ESPE2022 Poster Category 1 Adrenals and HPA Axis (52 abstracts)
1Hitit University, Faculty of Medicine, Department of Pediatric Endocrinology, Çorum, Turkey; 2University of Health Sciences, Dr. Sami Ulus Obstetrics and Gynecology, Children Health and Disease Training and Research Hospital, Department of Pediatric Endocrinology, Ankara, Turkey; 3Erciyes University, Faculty of Medicine, Department of Pediatric Endocrinology, Kayseri, Turkey; 4Ankara Training and Research Hospital, Department of Pediatric Endocrinology, Ankara, Turkey; 5University of Health Sciences, Gazi Yaşargil Training and Research Hospital, Department of Pediatric Endocrinology, Diyarbakır, Turkey; 6Ankara University, Faculty of Medicine, Department of Pediatric Endocrinology, Ankara, Turkey; 7Gazi University, Faculty of Medicine, Department of Pediatric Endocrinology, Ankara, Turkey; 8Ondokuz Mayıs University, Faculty of Medicine, Department of Pediatric Endocrinology, Samsun, Turkey; 9Malatya Training and Research Hospital, Pediatric Endocrinology Clinic, Malatya, Turkey; 10Istanbul University, Cerrahpasa Faculty of Medicine, Department of Pediatric Endocrinology, Istanbul, Turkey; 11Hacettepe University, Faculty of Medicine, Department of Pediatric Endocrinology, Ankara, Turkey
Introduction: 11-beta hydroxylase deficiency(11β-OHaseD) is the second frequent congenital adrenal hyperplasia(CAH) form. This study aimed to determine demographic and genetic characteristics and final height, to evaluate the long term clinical follow-up of children&/adolescents with 11β-OHaseD.

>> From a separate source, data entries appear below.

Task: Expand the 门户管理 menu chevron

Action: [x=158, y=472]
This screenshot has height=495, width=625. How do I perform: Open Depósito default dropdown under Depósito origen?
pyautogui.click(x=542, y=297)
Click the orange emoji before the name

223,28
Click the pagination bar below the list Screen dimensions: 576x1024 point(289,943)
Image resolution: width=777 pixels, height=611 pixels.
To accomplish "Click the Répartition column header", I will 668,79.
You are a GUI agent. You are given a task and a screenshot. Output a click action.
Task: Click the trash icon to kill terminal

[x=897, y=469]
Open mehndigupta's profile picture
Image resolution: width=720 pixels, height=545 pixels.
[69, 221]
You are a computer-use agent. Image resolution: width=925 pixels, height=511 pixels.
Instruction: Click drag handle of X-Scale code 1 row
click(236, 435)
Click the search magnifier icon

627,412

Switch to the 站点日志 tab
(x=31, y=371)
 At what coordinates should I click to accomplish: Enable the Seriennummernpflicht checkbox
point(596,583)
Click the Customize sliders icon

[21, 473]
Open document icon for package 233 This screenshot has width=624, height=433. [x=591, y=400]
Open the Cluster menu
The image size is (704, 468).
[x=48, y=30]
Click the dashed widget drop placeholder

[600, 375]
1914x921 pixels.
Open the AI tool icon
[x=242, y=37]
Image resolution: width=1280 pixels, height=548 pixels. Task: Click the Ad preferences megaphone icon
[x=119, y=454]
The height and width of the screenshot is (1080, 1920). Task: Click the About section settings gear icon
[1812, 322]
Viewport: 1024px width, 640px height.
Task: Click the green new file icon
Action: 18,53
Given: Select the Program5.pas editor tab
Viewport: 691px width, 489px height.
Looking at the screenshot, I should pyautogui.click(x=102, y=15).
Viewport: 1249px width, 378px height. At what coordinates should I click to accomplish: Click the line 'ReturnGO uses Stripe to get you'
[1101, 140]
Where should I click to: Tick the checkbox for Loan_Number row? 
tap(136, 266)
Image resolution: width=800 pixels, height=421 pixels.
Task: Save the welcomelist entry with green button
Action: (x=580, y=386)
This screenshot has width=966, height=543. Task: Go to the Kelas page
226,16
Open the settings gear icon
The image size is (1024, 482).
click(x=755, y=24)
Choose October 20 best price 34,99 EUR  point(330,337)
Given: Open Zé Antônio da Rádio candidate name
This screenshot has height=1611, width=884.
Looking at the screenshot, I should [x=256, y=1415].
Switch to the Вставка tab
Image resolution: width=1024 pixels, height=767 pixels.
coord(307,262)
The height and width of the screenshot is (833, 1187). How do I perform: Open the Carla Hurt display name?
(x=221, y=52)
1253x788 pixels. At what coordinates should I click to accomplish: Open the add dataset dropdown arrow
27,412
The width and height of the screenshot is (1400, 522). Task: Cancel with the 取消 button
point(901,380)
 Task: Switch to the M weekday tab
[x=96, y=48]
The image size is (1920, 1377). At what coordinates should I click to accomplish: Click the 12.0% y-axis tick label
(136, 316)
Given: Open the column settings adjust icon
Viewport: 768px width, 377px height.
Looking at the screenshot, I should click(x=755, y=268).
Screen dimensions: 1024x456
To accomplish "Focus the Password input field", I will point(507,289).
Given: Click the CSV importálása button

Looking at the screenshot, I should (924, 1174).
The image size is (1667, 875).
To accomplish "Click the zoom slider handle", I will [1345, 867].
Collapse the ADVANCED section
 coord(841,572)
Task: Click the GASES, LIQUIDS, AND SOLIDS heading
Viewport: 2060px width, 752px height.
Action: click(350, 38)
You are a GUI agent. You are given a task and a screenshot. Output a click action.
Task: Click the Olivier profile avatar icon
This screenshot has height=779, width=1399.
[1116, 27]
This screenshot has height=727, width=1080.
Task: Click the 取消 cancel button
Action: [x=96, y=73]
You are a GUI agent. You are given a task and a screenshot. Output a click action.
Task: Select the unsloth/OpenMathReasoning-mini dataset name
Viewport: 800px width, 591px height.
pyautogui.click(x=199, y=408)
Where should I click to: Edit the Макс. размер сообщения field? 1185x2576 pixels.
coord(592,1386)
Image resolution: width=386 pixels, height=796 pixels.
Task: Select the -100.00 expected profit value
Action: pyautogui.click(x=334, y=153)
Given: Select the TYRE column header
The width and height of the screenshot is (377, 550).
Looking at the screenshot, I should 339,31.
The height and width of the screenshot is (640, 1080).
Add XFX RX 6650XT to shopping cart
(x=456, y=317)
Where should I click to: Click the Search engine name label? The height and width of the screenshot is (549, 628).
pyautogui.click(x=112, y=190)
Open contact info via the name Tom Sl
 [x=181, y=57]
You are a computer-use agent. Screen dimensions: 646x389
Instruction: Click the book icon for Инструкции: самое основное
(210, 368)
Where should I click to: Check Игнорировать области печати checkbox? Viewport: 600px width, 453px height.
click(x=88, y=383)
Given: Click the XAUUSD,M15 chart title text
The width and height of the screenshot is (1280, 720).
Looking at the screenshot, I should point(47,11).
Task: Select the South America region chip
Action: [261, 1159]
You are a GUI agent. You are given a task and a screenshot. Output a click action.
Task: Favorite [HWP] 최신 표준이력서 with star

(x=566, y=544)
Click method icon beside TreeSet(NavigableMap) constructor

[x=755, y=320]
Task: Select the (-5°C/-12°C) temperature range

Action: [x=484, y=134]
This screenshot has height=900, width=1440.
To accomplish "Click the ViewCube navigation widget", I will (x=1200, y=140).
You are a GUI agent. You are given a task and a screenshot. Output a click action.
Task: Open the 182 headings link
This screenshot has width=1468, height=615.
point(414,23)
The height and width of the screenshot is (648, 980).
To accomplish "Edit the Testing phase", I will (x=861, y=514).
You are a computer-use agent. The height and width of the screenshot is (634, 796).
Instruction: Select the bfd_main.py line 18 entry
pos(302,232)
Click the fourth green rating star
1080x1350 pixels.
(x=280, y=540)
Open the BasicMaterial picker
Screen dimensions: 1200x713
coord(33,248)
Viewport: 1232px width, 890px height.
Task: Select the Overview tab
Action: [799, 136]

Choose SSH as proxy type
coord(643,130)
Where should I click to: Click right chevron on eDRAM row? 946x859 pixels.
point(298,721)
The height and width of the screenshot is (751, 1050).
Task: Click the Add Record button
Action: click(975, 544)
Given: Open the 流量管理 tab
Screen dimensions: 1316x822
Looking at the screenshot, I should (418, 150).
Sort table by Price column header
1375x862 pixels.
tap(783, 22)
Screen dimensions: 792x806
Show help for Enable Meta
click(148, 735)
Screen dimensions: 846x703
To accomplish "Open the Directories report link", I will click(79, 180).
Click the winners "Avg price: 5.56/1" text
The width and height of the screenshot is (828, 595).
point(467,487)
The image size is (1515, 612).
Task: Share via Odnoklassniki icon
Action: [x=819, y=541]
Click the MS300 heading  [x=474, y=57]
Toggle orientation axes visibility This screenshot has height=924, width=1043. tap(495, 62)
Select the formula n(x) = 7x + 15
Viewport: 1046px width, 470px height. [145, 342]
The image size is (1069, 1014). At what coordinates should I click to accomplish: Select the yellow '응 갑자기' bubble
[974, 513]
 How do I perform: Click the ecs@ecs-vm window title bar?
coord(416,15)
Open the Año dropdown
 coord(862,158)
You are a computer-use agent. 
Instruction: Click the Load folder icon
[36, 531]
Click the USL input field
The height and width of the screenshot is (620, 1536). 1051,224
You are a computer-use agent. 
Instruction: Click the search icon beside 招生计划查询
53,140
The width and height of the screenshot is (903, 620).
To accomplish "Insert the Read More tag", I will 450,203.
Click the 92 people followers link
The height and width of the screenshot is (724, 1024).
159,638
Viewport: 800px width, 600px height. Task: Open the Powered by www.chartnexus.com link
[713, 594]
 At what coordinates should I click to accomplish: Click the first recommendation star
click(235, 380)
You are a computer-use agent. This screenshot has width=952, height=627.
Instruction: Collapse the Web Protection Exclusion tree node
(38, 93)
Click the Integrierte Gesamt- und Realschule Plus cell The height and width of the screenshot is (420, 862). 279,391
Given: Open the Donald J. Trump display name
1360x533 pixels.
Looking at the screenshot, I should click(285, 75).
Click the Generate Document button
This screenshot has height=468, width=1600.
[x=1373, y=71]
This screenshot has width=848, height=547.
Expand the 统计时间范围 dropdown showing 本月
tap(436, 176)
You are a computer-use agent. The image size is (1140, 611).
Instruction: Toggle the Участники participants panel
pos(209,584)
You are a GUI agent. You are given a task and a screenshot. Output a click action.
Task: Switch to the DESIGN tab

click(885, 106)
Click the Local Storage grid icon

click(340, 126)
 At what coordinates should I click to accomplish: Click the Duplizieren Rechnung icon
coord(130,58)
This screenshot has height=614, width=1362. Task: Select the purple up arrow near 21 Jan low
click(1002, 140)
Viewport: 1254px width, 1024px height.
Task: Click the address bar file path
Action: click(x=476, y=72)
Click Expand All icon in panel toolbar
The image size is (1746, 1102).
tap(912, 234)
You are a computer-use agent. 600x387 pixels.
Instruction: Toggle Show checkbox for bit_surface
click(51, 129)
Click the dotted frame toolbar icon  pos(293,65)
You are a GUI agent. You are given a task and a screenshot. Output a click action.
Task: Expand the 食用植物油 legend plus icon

Material and Methods: The study is designed as a multicenter, national, retrospective. 60 cases from 11 Pediatric Endocrinology Center were included.
Results: The mean diagnosis of age was 3.5±4.3(0.0-16.5) years. The mean follow up period was 7.7±4.9(0.8-20.0) years. 47 cases had karyotype data and 55.3%(n:26) was 46 XX. 87%(n=41) of these cases were brought up compatible with karyotypic gender. 77% of all cases(n=46) had consanguinity between parent. 64%(n=38) had similar disease in family. The complaints at first approval were ambigious genitalia [35%(n=21)], pubic hair [23%(n=14)], sibling with CAH [12%(n=7)], macrogenitalia [8%(n=5)]. At first admission the mean weight&height&BMI SDS were 0.82±1.75(-3.80-4.35), 0.57±1.96(-3.60-5.38), 0.42±1.65(-4.50-2.92) respectively. The mean bone age at first admisson was 7.7±4.9(0.2-17.0). The median pubertal stage was Tanner Stage III. 18.2%(n=10) axillary hairs, 20%(n=12) hypospadias, 8%(n=5) cordea, 37%(n=22) labioskrotal fusion were explored at first admission. 17% case had precocious puberty (treated with GnRH analogs). 32%(n=19) had surgical operations [18%(n=11)cliteroplasty and/or vaginoplasty, 8%(n=5)hysterectomy+ooferectomy, 5%(n=3)testicular prosthesis, 3%(n=2) correction of hypospadias]. 8% of all cases(n=5) developed adrenal REST tumors, and these cases had treated with high doses glucocorticoids with 25.0±9.6(12-36) months [40%(n=2) total recovery, 40%(n=2) partially recovery, 20%(n=1) growth in REST tumor (treated with testicular sparing surgery)]. 32% of all cases(n=19) had final height [final height SDS -2.25±2.0(-7-0.94)]. 45% of all cases (n=27) had CYP11B1 gene analysis [74%(n=20) homozygous, 11%(n=3) heterozygous, 4%(n=1) combined heterozygous mutation and 7%(n=2) had deletion].
Conclusion: In our study, we found that cases with 11β-OHaseD could still be diagnosed late. Therefore, we found that height potentials were negatively affected. We thought that it is important to provide genetic counseling and prenatal diagnosis for other children, especially after a child with a diagnosis of CAH is born in families with consanguinity. As a result, the compilation of the results obtained from the cases followed up with the diagnosis of CAH can provide significant improvements in the follow-up of the newly diagnosed cases.